Does there exist a converging uncountable sum of strictly positive reals?

2. Aug 4, 2009

### bpet

Would that be an integral?

3. Aug 4, 2009

### Dragonfall

No. I mean an actual uncountable sum. An (Riemann) integral is the limit of a sequence of countable sums.

4. Aug 4, 2009

### g_edgar

In the sensible way to define uncountable sums, you prove that for a sum of real terms, if it converges (to a real number) then all but countably many terms must be zero.

5. Aug 4, 2009

### HallsofIvy

First you will have to define what you mean by "uncountable sum"! I know a definition for finite sums and I know a definition for countable sums (the limit of the partial, finite, sums), but I do not know any definition for an uncountable sum except, possibly the integral that bpet suggested.

6. Aug 4, 2009

### g_edgar

Definition Let $S$ be an index set. Let $a \colon S \to \mathbb{R}$ be a real function on $S$. Let $V$ be a real number. Then we say $V = \sum_{s\in S} a(s)$ iff for every $\epsilon > 0$ there is a finite set $A_\epsilon \subseteq S$ such that for all finite sets $A$ , if $A_\epsilon \subseteq A \subseteq S$ we have $\left|V - \sum_{s \in A} a(s)\right| < \epsilon$ .

7. Aug 4, 2009

### Dragonfall

I'm surprised. I thought this would have been defined at some point.

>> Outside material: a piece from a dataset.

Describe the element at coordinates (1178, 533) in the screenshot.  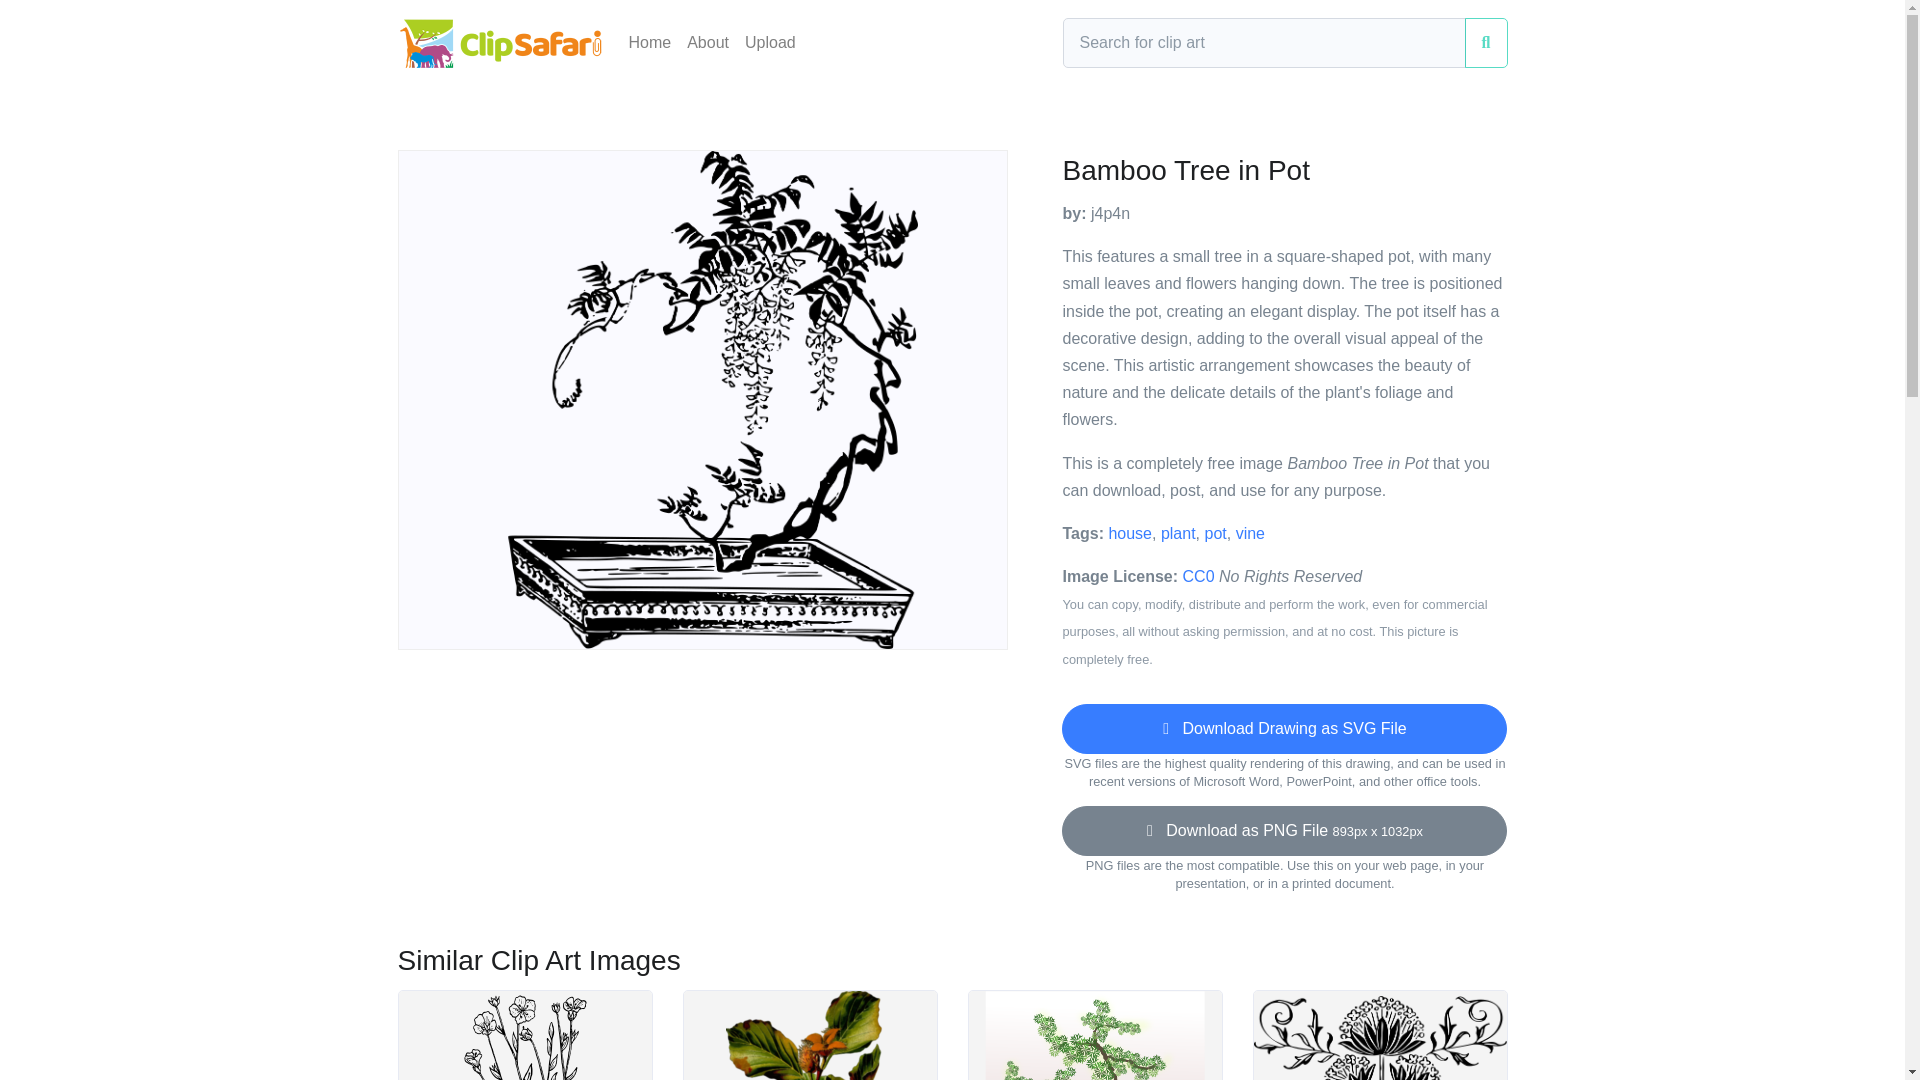
I see `plant` at that location.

Suppose $$x_i$$ is a (possibly uncountable) sequence of positive reals indexed by some ordinal L. Then their sum is $$\sum_{i\in L}x_i=\sup\{\sum_{i\in k}x_i:k<L\}$$. This takes care of limit ordinals.

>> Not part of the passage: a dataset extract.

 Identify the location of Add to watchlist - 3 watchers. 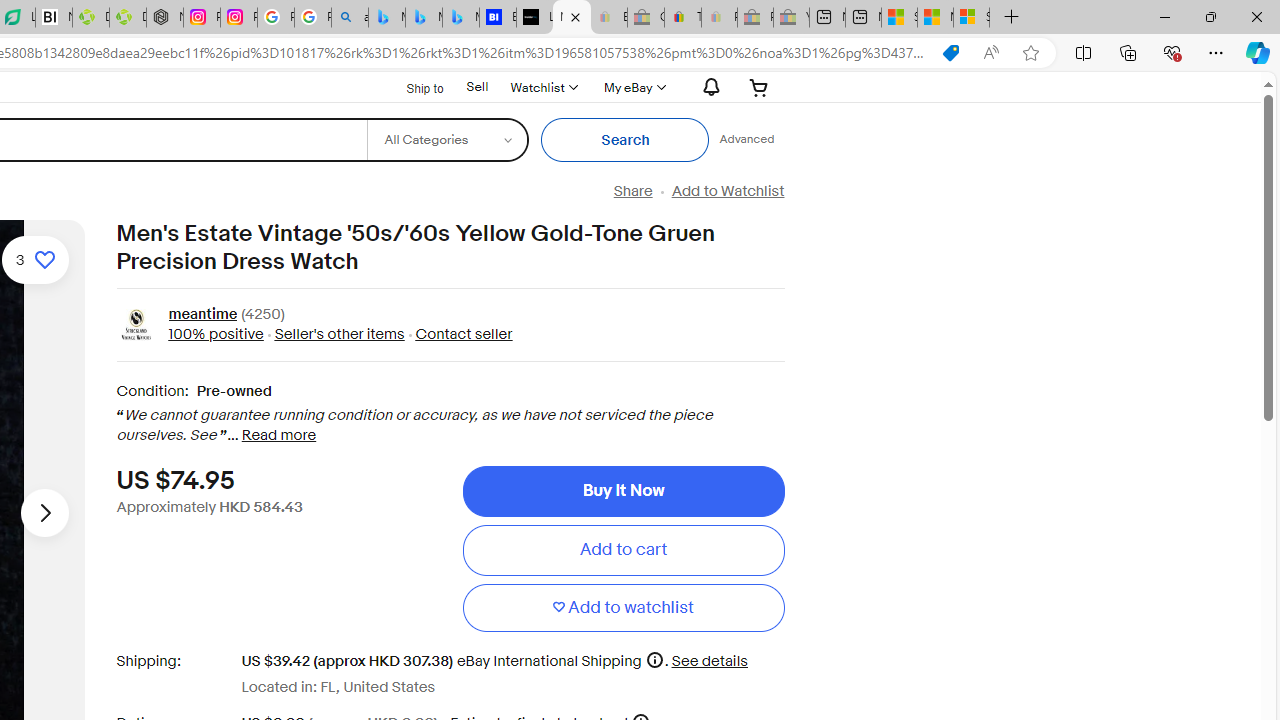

So does there exist sequences $$x_i$$ indexed by ordinals $$D\geq\epsilon_0$$ such that $$\sum_{i\in D}x_i$$ is finite, and that each x_i is positive?

8. Aug 4, 2009

### Dragonfall

I don't know what this definition is trying to achieve. I prefer mine.

9. Aug 5, 2009

### g_edgar

If and only if $D$ is countable.

10. Aug 5, 2009

### Dragonfall

Well $$\epsilon_0$$ is the first uncountable ordinal, so why not?

11. Aug 5, 2009

### g_edgar

Strange ... $\epsilon_0$ is commonly used to represent a certain countable ordinal, while $\omega_1$ denotes the least uncountable ordinal. In any case, that notation doesn't matter. Here is a repeat of the same answer as before: If a sum of positive real terms converges to a finite value, then the index set is countable.

12. Aug 5, 2009

### Dragonfall

Yes I was mistaken on the notation, it should be $$\omega_1$$.

You have yet to say why. You asserting it true doesn't constitute a proof.

13. Aug 6, 2009

### g_edgar

Hint for the proof: the real line has a countable dense set, and every term of the convergent series corresponds to an interval.